#### CONSIGNA
Contesta según el texto sobre los árbitros:
1. ¿Desde qué categoría y hasta cuál se vomitan barbaridades contra el colectivo arbitral en los partidos?
2. ¿Con qué dos ejemplos compara el texto la relación entre los errores y el deporte?
3. ¿Cuál es la frase más repetida por quienes no quieren hablar en caliente?

#### TEXTO PROPUESTO
—————
Vaya por delante, que si pudiera elegir, preferiría que mis hijos no acabasen siendo árbitros o liniers. Por egoísmo, por no sufrir principalmente. Desde Tercera RFEF hasta Primera División, asistir a un partido de fútbol es sinónimo de vomitar toda serie de barbaridades contra el colectivo arbitral. En eso hemos convertido a este deporte. En eso y en una espiral de desconfianza, suspicacia y escepticismo. La duda siempre sobrevuela cualquier decisión, incluso las acertadas.

Los errores son al deporte, lo mismo que el chocolate a los churros o los resfriados al mes de octubre, intrínseco. Deberíamos poder convivir con el error, de los árbitros, de los entrenadores, de los jugadores, de los periodistas, de todos. De la misma forma que todos llevamos un seleccionador dentro, también llevamos por defecto el carnet de árbitro que paseamos por los estadios, los bares o presumimos de él en el sofá de casa.

El error es aceptable y comprensible, lo que no es entendible es la falta de libertad de expresión que hay en el fútbol para hablar de los árbitros. Existe una falta de comunicación exageradamente censurada que está alejando a los aficionados de este deporte, y eso que se supone que el fútbol es de los fans. La falta de comunicación no solo por parte del propio organismo arbitral, sino la prohibición y la censura que existe en torno a jugadores y entrenadores ha desembocado en una situación insostenible. “Si digo lo que pienso me sancionan”, es la frase más repetida para los que no quieren hablar en caliente.
—————
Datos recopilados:
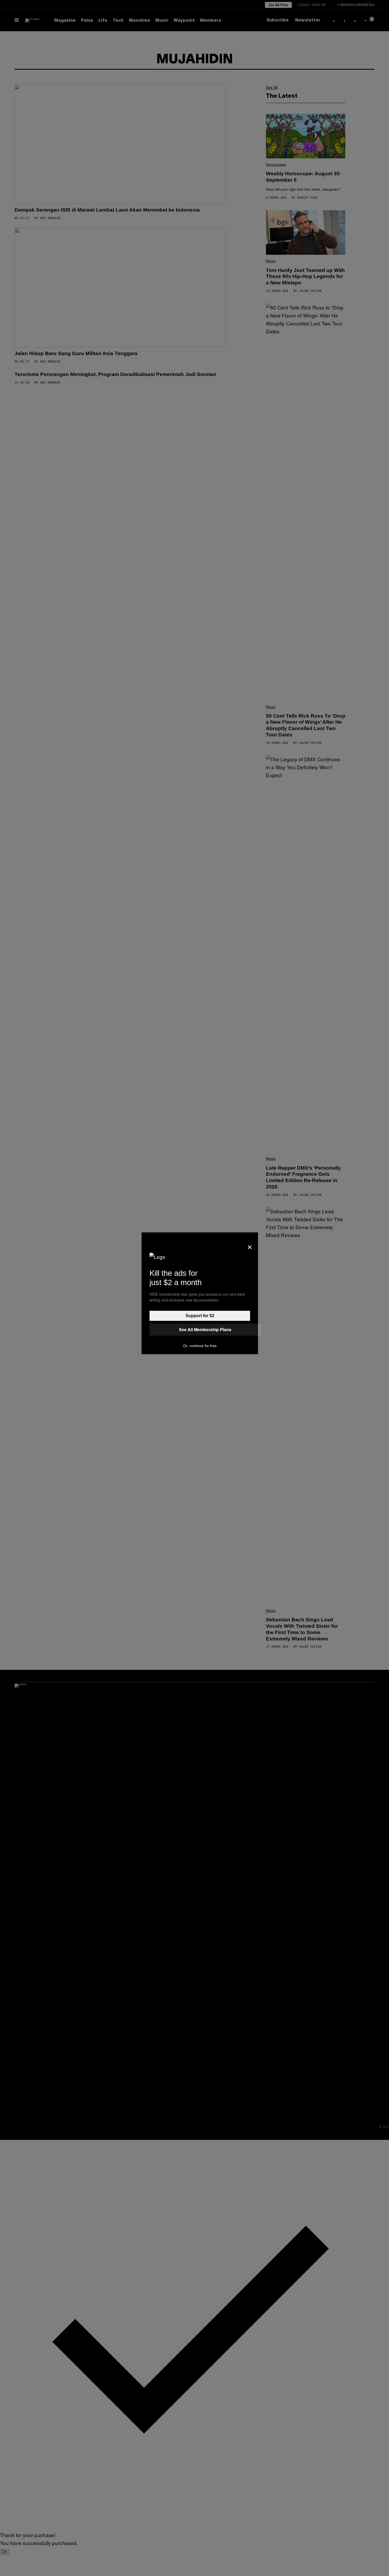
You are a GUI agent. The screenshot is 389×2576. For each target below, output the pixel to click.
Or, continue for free (200, 1346)
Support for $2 (200, 1315)
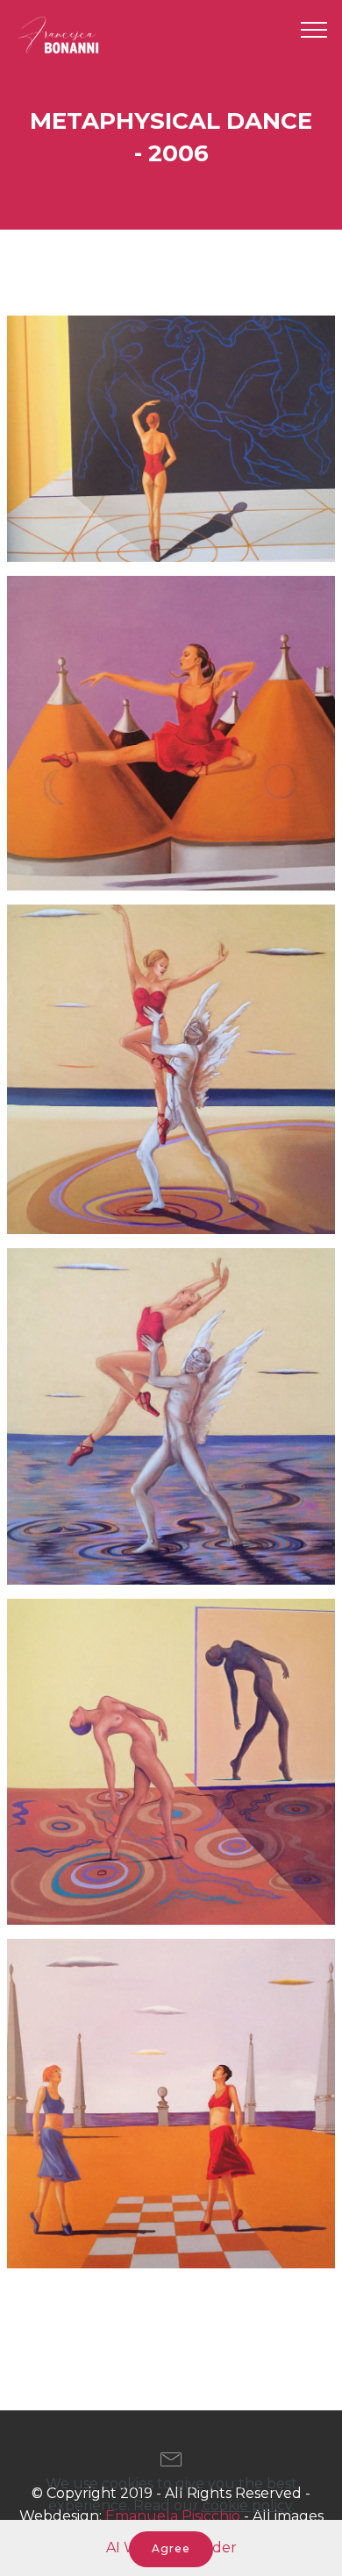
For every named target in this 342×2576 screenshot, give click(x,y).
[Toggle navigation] (314, 29)
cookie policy (247, 2505)
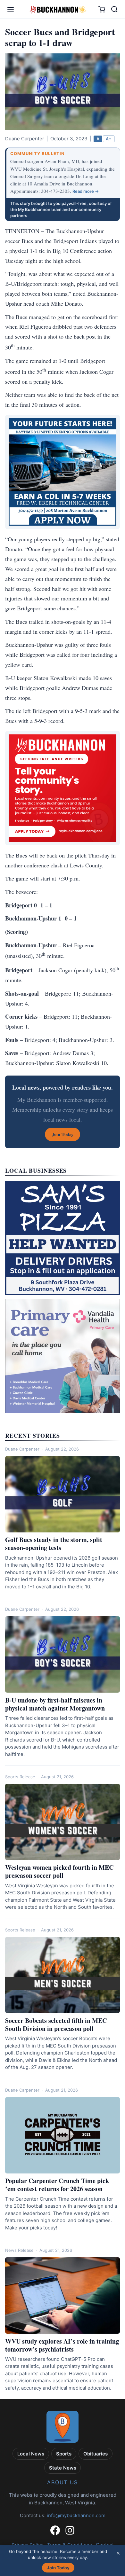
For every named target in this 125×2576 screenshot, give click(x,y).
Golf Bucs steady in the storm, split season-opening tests (53, 1543)
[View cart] (101, 9)
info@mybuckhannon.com (76, 2515)
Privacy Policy (27, 2545)
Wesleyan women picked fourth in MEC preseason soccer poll (59, 1871)
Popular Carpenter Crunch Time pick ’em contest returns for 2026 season (57, 2184)
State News (62, 2468)
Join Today (58, 2567)
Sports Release (20, 1776)
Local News (30, 2454)
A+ (109, 138)
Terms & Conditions (69, 2545)
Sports (63, 2454)
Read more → (85, 191)
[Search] (114, 9)
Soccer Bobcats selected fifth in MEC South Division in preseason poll (56, 2024)
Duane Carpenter (22, 1449)
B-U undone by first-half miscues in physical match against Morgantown (55, 1704)
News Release (19, 2250)
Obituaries (95, 2454)
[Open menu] (11, 9)
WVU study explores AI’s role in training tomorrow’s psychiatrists (62, 2345)
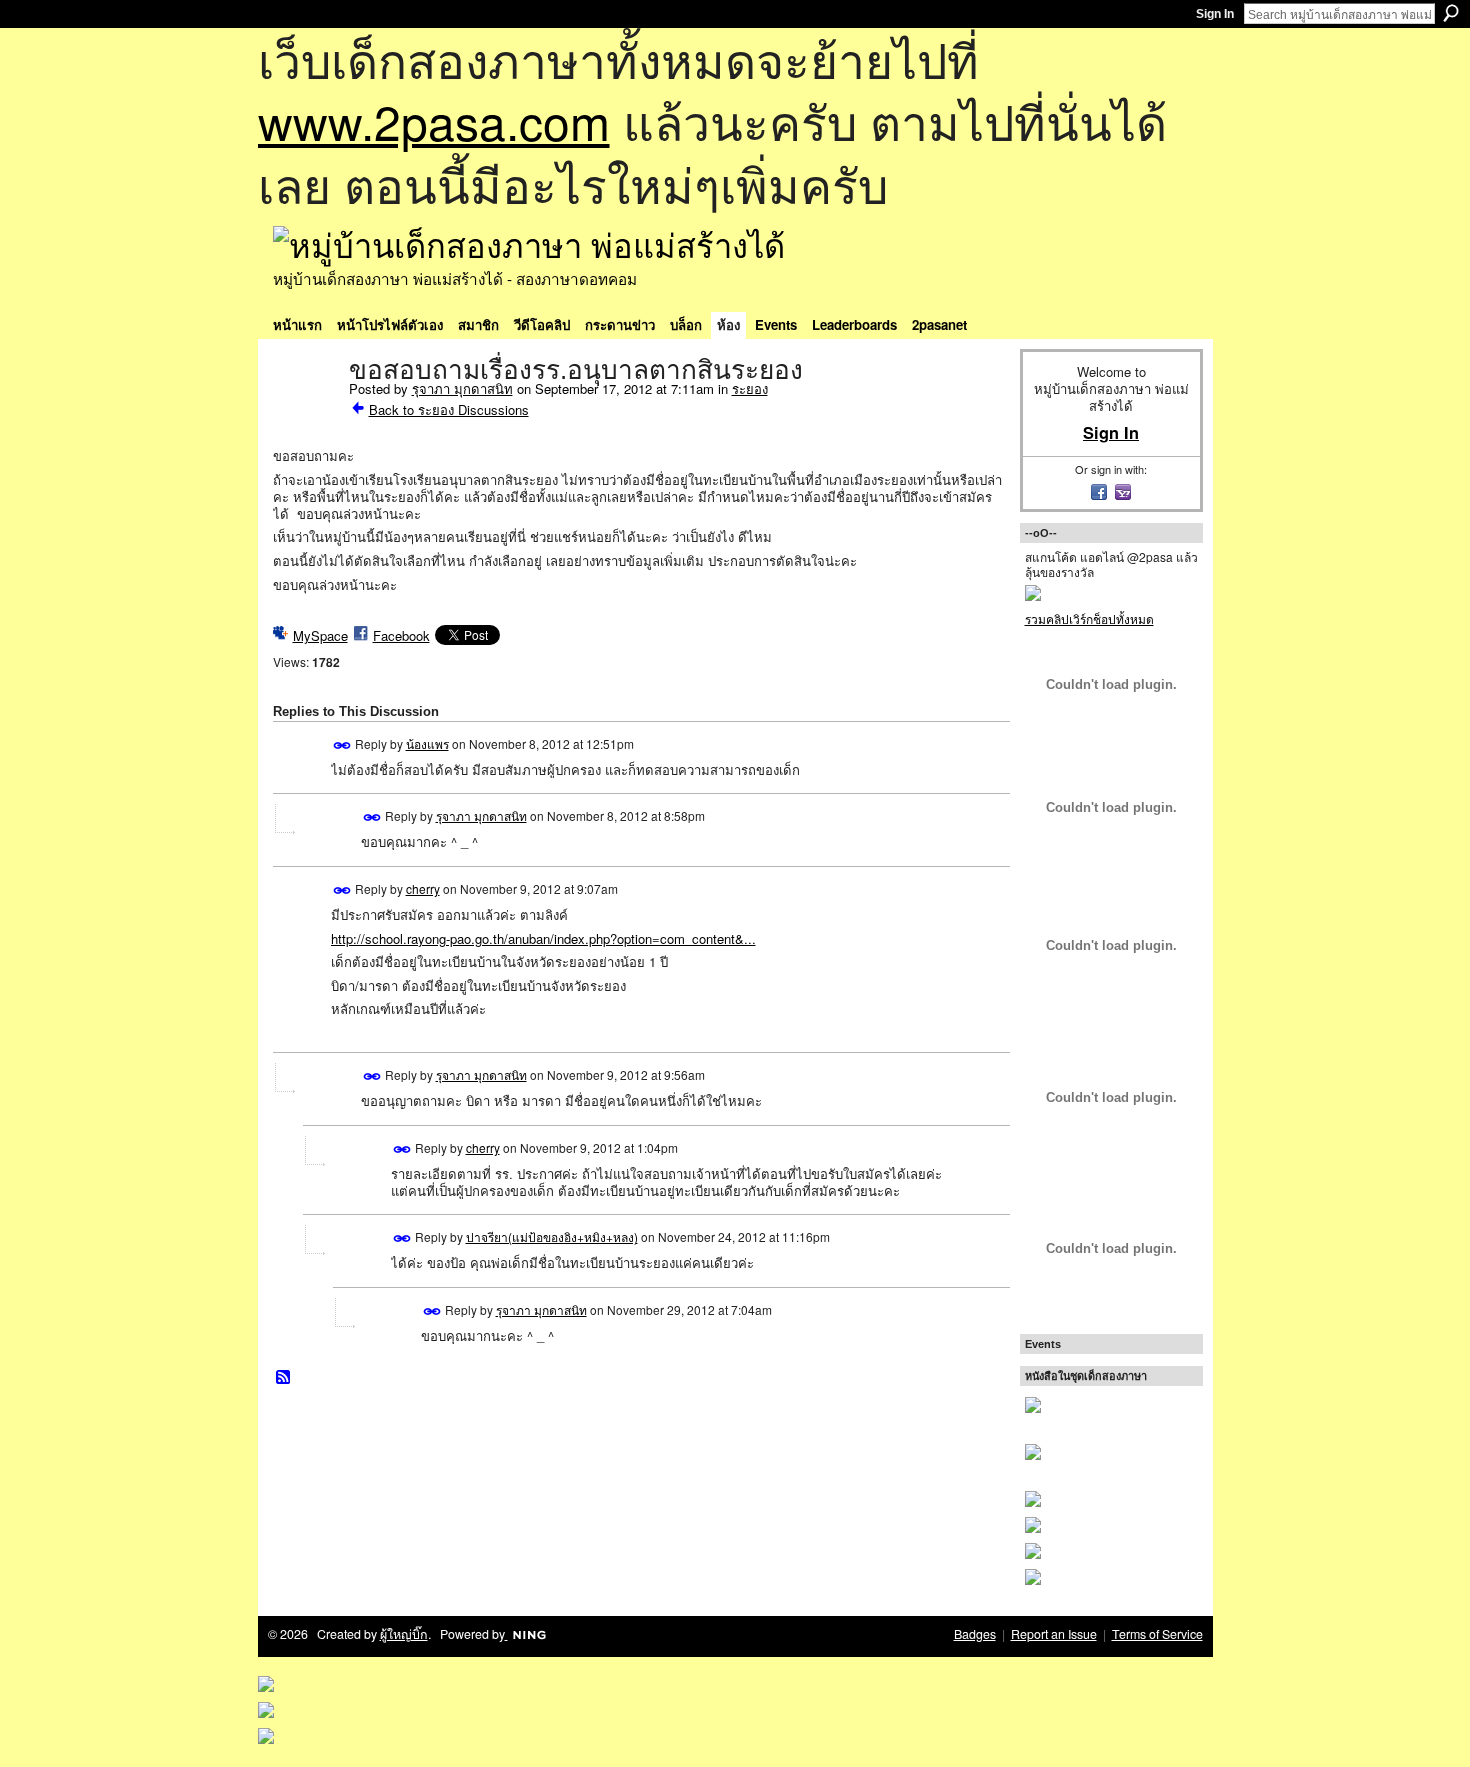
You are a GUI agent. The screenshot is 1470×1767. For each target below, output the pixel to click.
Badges (975, 1634)
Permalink (342, 745)
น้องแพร (427, 743)
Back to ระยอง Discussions (449, 409)
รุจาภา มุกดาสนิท (462, 388)
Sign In (1215, 14)
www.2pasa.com (434, 120)
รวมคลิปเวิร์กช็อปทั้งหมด (1089, 618)
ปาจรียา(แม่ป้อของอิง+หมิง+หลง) (552, 1236)
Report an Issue (1054, 1634)
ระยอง (750, 388)
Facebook (401, 635)
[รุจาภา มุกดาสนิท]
—————
#### RESULTADO DEL EJERCICIO
1. Desde Tercera RFEF hasta Primera División.
2. Con el chocolate y los churros y con los resfriados y el mes de octubre.
3. "Si digo lo que pienso me sancionan".